* Input records

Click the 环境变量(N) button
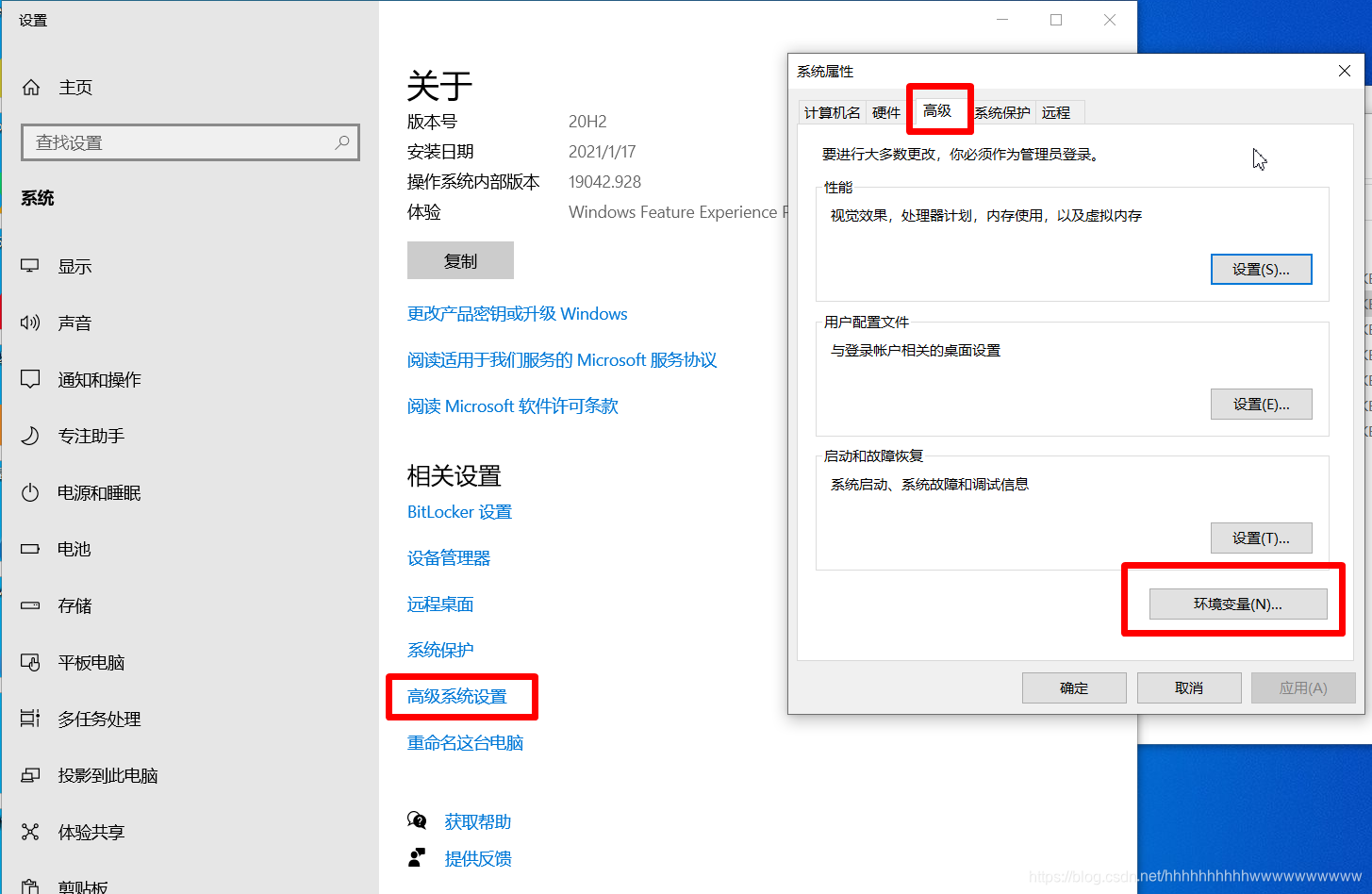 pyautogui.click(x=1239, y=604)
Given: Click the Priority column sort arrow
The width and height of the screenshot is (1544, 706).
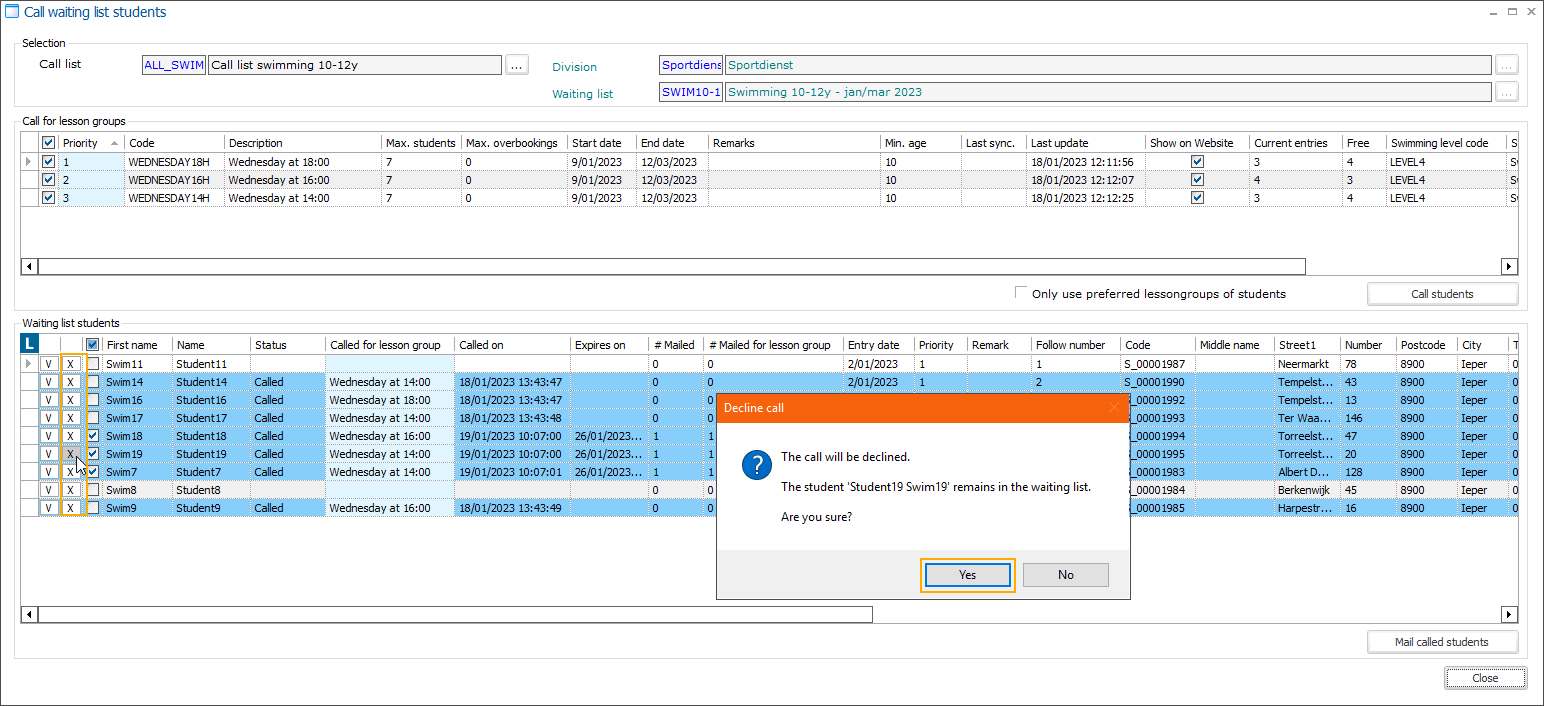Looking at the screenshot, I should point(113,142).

* To do
"Given: Click the Priority column sort arrow" marks the first line to copy; copy that line and every line after it through the last line of the listing, exactly and without pictures.

* Problem solution
Given: Click the Priority column sort arrow
The width and height of the screenshot is (1544, 706).
Looking at the screenshot, I should point(113,142).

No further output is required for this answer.